The portrait is directly in front of the presidential desk. Joe Biden works under his gaze. Also under his inspiration. The dimensions of the crisis, the social emergency, the crisis of democracy, the dilapidated state of the world, and then the responses of the White House with the stimulus plan, investments in infrastructure and the rapid reaction to the pandemic, all coincide . Even the 100 days, crowned with a speech before both houses of Congress, a custom established in 1933 by Franklin Delano Roosevelt to limit the time of action, define his presidency and restore hope to citizens.
The United States was not then the first military superpower nor did it yet have the capacity to lay the foundations of international order. That first Roosevelt, the one with 100 days, barely attended to foreign policy. Focused on getting out of the crisis, he was going in the opposite direction to the rest of the world, especially Europe, ridden by extremism and right towards total war. The world did not work synergistically. Now there is no domestic policy that is not also foreign.
All the messages and domestic plans of these 100 days have their international repercussion. The double and colossal package, the 1.8 trillion dollars to get out of the recession and the two trillion investments in infrastructure, will have a drag-and-drop effect on the global economy. Public spending and government, two worn pieces in political discourse since Ronald Reagan, regain their prestige. It is even recovered by the unions, the minimum wage, corporation tax and basic income.
Roosevelt still did not think of the world: Hitler had not invaded France nor had the Japanese attacked Pearl Harbor. With his 100 days, Biden has already returned to the world after the Trumpist destruction. But a return to institutions, pacts and multilateralism is not enough for confidence to return. American democracy has an external account pending that is strictly internal: to ensure that there will not be another Trump who puts the political system on the brink of destruction and thus restore reliability and predictability to the White House.
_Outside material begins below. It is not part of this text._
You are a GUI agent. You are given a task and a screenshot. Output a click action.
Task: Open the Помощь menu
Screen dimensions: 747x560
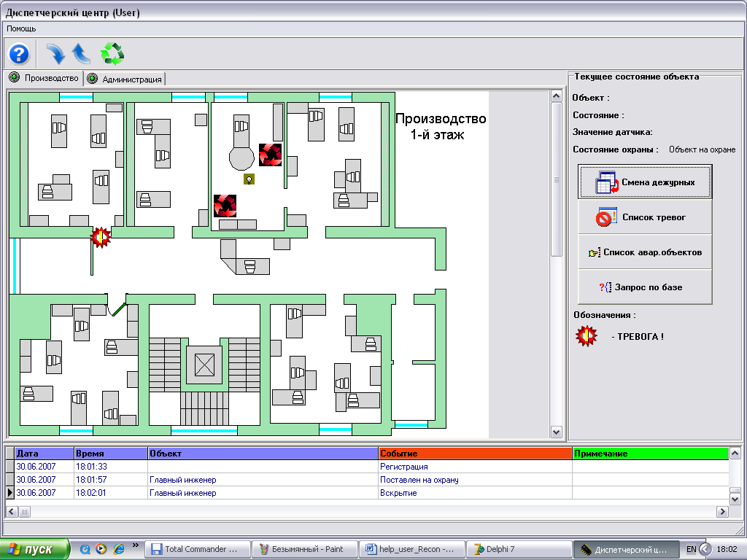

A new foreign policy is not built, nor is the confidence of the partners suddenly regained in 100 days. And less when there are absolute novelties in the nascent geopolitical map for which the old recipes are useless. The construction of a new system of relations with authoritarian powers, China and Russia especially, in which democracies are not held hostage by global economic interests, will require a little more time, a lot of intelligence and also trial and error, that is, failures. and successes.
For now, under the gaze of Roosevelt and only in 100 days, Biden has set the bar of principles high against state crimes, genocides and human rights violations. It is also a double-sided requirement, which first of all obliges whoever formulates it.
Eddie is an Australian news reporter with over 9 years in the industry and has published on Forbes and tech crunch.